> **Text passage**
But my heart is heavy with grief, for evil still prevails and treachery is everywhere.
17
 Terror and the captivity of hell are still your lot, O men of the world.
18
 When you flee in terror, you will fall into a pit, and if you escape from the pit, you will step into a trap, for destruction falls from the heavens upon you; the world is shaken beneath you.
19
 The earth has broken down in utter collapse; everything is lost, abandoned, and confused.
20
 The world staggers like a drunkard; it shakes like a tent in a storm. It falls and will not rise again, for the sins of the earth are very great.

21
 On that day the Lord will punish the fallen angels in the heavens and the proud rulers of the nations on earth.
22
 They will be rounded up like prisoners and imprisoned in a dungeon until they are tried and condemned.
23
 Then the Lord of heaven’s armies will mount his throne in Zion and rule gloriously in Jerusalem, in the sight of all the elders of his people. Such glory there will be that all the brightness of the sun and moon will seem to fade away.

Galatians 2:17–3:9

But what if we trust Christ to save us and then find that we are wrong and that we cannot be saved without being circumcised and obeying all the other Jewish laws? Wouldn’t we need to say that faith in Christ had ruined us? God forbid that anyone should dare to think such things about our Lord.
18
 Rather, we are sinners if we start rebuilding the old systems I have been destroying of trying to be saved by keeping Jewish laws,
19
 for it was through reading the Scripture that I came to realize that I could never find God’s favor by trying—and failing—to obey the laws. I came to realize that acceptance with God comes by believing in Christ.
*

20
 I have been crucified with Christ: and I myself no longer live, but Christ lives in me. And the real life I now have within this body is a result of my trusting in the Son of God, who loved me and gave himself for me.
21
 I am not one of those who treats Christ’s death as meaningless. For if we could be saved by keeping Jewish laws, then there was no need for Christ to die.

3:
1
 Oh, foolish Galatians! What magician has hypnotized you and cast an evil spell upon you? For you used to see the meaning of Jesus Christ’s death as clearly as though I had waved a placard before you with a picture on it of Christ dying on the cross.
2
 Let me ask you this one question: Did you receive the Holy Spirit by trying to keep the Jewish laws? Of course not, for the Holy Spirit came upon you only after you heard about Christ and trusted him to save you.

Interface element records:
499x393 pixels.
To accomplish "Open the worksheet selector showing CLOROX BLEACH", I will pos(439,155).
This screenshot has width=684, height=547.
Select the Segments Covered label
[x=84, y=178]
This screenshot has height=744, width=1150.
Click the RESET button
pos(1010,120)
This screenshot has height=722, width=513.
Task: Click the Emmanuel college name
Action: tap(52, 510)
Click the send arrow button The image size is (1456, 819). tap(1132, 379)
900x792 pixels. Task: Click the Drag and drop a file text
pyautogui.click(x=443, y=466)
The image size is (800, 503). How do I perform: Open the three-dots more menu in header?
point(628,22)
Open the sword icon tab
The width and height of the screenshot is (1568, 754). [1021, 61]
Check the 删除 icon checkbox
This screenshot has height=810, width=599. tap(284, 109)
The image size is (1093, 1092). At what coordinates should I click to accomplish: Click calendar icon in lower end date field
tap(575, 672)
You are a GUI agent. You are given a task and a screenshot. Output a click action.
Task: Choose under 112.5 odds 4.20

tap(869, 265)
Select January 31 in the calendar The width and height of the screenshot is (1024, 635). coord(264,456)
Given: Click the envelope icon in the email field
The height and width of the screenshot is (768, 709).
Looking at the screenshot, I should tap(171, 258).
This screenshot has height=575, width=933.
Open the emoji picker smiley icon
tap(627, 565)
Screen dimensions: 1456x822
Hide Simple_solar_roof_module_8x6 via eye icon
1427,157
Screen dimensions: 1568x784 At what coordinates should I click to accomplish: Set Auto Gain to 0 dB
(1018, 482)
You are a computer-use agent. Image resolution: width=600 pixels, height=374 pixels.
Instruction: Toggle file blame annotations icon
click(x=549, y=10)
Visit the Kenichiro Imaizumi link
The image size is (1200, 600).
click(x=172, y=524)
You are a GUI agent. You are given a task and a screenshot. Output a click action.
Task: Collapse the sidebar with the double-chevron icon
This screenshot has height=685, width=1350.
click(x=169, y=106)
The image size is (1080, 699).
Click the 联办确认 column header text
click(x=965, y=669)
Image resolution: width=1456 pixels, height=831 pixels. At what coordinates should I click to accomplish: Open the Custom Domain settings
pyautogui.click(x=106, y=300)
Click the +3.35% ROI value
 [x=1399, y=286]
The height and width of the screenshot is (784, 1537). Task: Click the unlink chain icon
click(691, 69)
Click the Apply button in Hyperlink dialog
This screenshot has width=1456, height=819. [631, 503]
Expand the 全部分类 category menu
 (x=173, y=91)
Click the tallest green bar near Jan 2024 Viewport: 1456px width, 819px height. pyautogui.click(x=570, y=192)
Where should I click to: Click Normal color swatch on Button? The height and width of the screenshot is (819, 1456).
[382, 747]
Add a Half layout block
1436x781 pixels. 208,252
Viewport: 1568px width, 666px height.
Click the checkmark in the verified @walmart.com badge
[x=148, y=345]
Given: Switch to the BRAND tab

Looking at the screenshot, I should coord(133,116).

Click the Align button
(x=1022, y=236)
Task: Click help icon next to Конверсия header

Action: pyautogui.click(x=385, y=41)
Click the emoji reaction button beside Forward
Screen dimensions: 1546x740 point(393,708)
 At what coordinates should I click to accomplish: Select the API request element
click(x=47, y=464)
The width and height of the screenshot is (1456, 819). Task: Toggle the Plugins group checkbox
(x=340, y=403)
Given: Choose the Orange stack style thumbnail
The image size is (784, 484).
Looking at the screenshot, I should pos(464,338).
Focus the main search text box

> **Jobs**
- A) According to the scripture passage, where will the Lord of heaven's armies mount his throne?
- B) Carry the scripture passage forward from its final sentence.
This material has no connection to the scripture passage.

> **Answers by task**
- A) In Zion.

- B)
3
 Then have you gone completely crazy? For if trying to obey the Jewish laws never gave you spiritual life in the first place, why do you think that trying to obey them now will make you stronger Christians?
4
 You have suffered so much for the Gospel. Now are you going to just throw it all overboard? I can hardly believe it!

5
 I ask you again, does God give you the power of the Holy Spirit and work miracles among you as a result of your trying to obey the Jewish laws? No, of course not. It is when you believe in Christ and fully trust him.

6
 Abraham had the same experience—God declared him fit for heaven only because he believed God’s promises.
7
 You can see from this that the real children of Abraham are all the men of faith who truly trust in God.

8-9
 What’s more, the Scriptures looked forward to this time when God would save the Gentiles also, through their faith. God told Abraham about this long ago when he said, “I will bless those in every nation who trust in me as you do.” And so it is: all who trust in Christ share the same blessing Abraham received.

Psalm 60:1-12

Written by David at the time he was at war with Syria, with the outcome still uncertain; this was when Joab, captain of his forces, slaughtered twelve thousand men of Edom in Salt Valley.

O God, you have rejected us and broken our defenses; you have become angry and deserted us. Lord, restore us again to your favor.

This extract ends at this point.